Para a sua nova comédia, Will Ferrell convida Rachel McAdams e ambos embarcam numa viagem musical em formato de homenagem à Eurovisão.
Will Ferrell já muitas vezes confessou que é um aficionado da Eurovisão desde pequeno. Já muitas vezes acompanhou de perto o concurso, viajando às cidades hospedeiras do festival para assistir ao espetáculo na primeira fila (inclusive em Portugal).
Portanto, dizer que ele sempre teve o bichinho de fazer um filme em homenagem ao festival não é de todo estranho. Assim, com a ajuda de David Dobkin (“Os Fura-Casamentos”), oferece-nos este “Festival Eurovisão da Canção: A História dos Fire Saga” – sim, este é o título do filme e, por ser ridiculamente extenso, irei apenas referir-me ao filme por “Eurovisão: Fire Saga”.
Neste filme, distribuído pela Netflix, seguimos a história de Lars (Will Ferrell) e Sigrit (Rachel McAdams), dois jovens oriundos da Islândia com uma paixão por música e o sonho de participar na Eurovisão. Por mero acaso, essa oportunidade caí-lhes no colo e eles terão de mostrar ao Mundo aquilo que a Islândia é capaz, apesar de vir a ser um caminho mais turbulento do que seria esperado.
É seguro dizer que Will Ferrell é brilhante no registo de comédia. Já nos ofereceu filmes incríveis personificando papéis icónicos e que se entranharam no zeitgeist cultural. Porém, nos últimos anos tem tido grande dificuldade em recuperar a magia a que estávamos habituados vê-lo.
“Eurovisão: Fire Saga” é o mais perto que conseguimos ter de ver esta magia vinda de Ferrell nos últimos 10 anos. Contudo, mesmo estando tão perto, nunca chega a atingir um patamar de sucesso.

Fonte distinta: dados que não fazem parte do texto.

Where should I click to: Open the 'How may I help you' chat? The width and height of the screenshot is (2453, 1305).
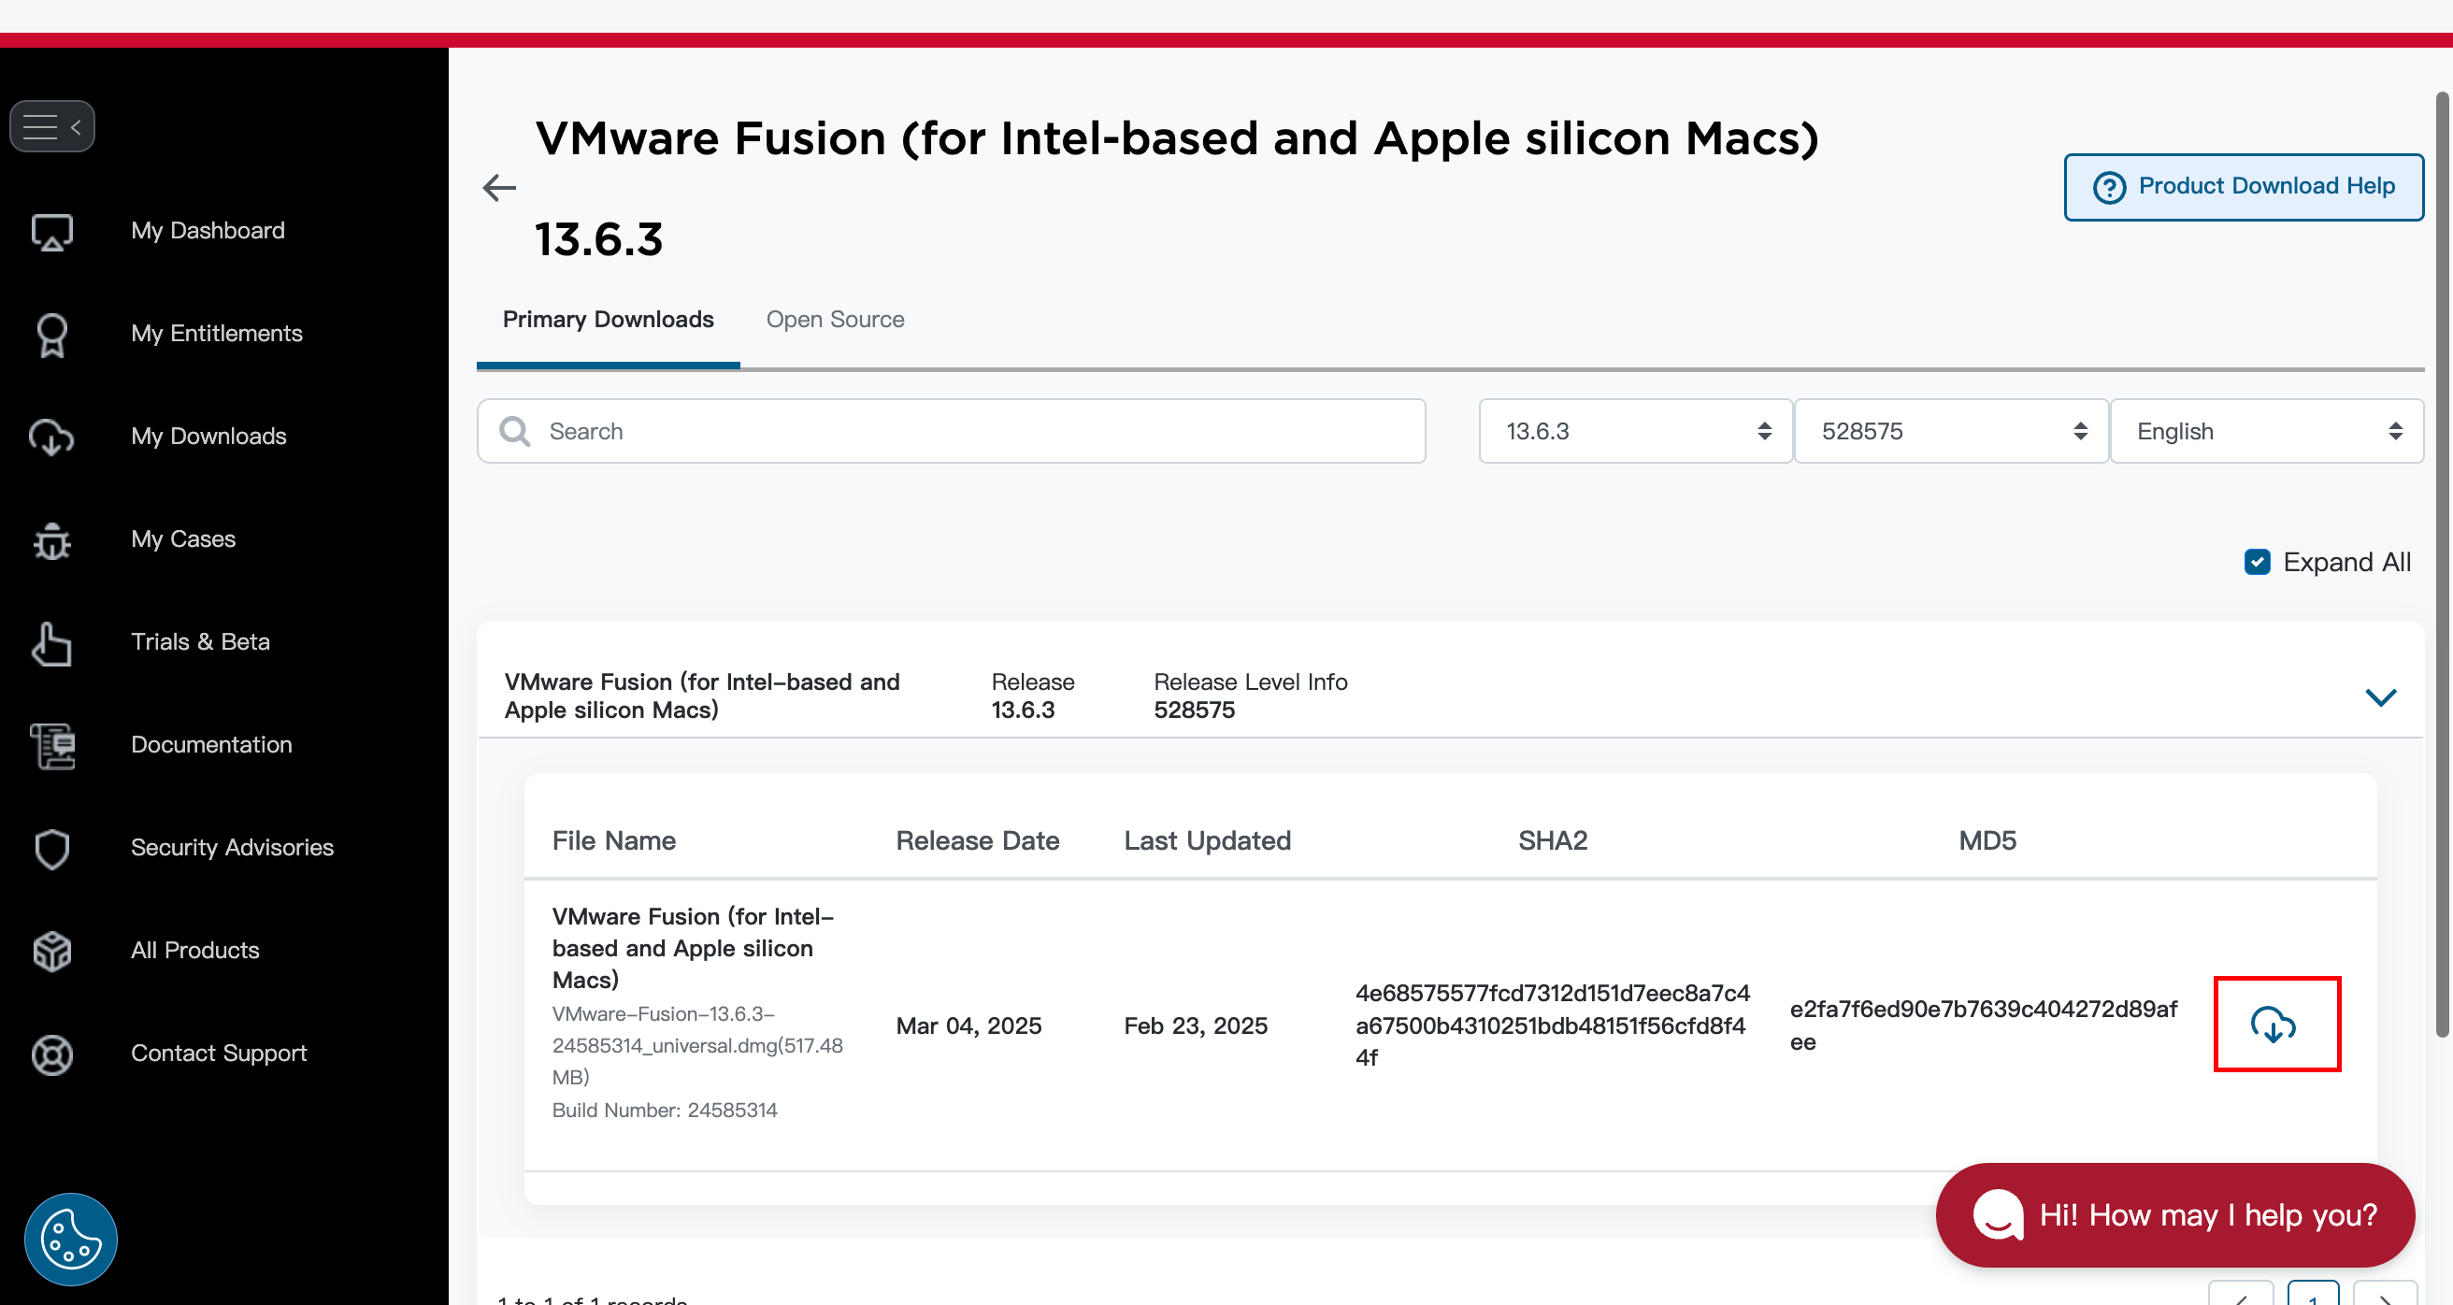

Não é culpa de Ferrell que este filme não chegue ao seu potencial. Aliás, não é culpa de ninguém do elenco. Todos oferecem o melhor que conseguirem para os papéis mínimos que têm. Rachel McAdams nunca deixa de espalhar beleza e talento, com uma óptima dinâmica para com Ferrell. Tal como Dan Stevens e Pierce Brosnan, ninguém se fica por metade.
Também não é na parte da produção que o filme resvala. Seja nas paisagens frias da Islândia ou na recriação perfeita dos momentos do Festival da Eurovisão, tudo tem uma magnitude e poder apropriadas, deixando de ser apenas um plano de fundo e passando a ser uma personagem essencial para o filme.
Onde “Eurovisão: Fire Saga” não consegue atingir o potencial é pelo seu argumento e, por consequência, o facto de nunca chegar a unir-se a um único tom.
O filme anda num limbo entre a carta emotiva e nostálgica ao Festival da Eurovisão e o puro filme de comédia, com situações caricatas e cenários impossíveis de resultarem num mundo real. Por isto, “Eurovisão: Fire Saga” mistura o ridículo com o realista, nunca chegando a abraçar por completo nenhuma destas vias.
Os momentos de comédia são fracos e, muitas das vezes, a roçar uma infantilidade pouco recomendável, o que remove todo o impacto emotivo e com alguma alma da história a ser contada. De modo a resultar, ou focavam-se em contar uma história perto do realismo da Eurovisão, com toques pontuados e bem-vindos de comédia, ou viravam o bico ao prego e faziam um filme de comédia com tom de paródia, mas com um forte coração a bombear no meio da balbúrdia.
Sem nunca se decidir, “Eurovisão: Fire Saga” não é nem carne nem peixe. É um híbrido dos dois mundos, numa misturada demasiado extensa e com pouco a acompanhar que lhe dê sequer um estatuto de memorável.
Até mesmo o jogo de descobrir todos os cameos de figuras ligadas à Eurovisão perde todo o quando o argumento decide colocar um song-along no meio do filme, cortando a narrativa para fazer um videoclip totalmente descabido com vários ex-participantes do festival a cantar músicas pop de Cher e Black Eyed Peas.
Apenas o cameo do nosso Salvador Sobral é que é feito de uma forma orgânica e, de certo modo, poético, depositando em mim algum orgulho nacional enquanto via o filme.
No fim, “Eurovisão: Fire Saga” poderia ser algo que nunca chega a ser. Apesar de ser um projecto de paixão de Will Ferrell, o filme nunca chega a atingir as notas altas necessárias para poder encantar o seu público.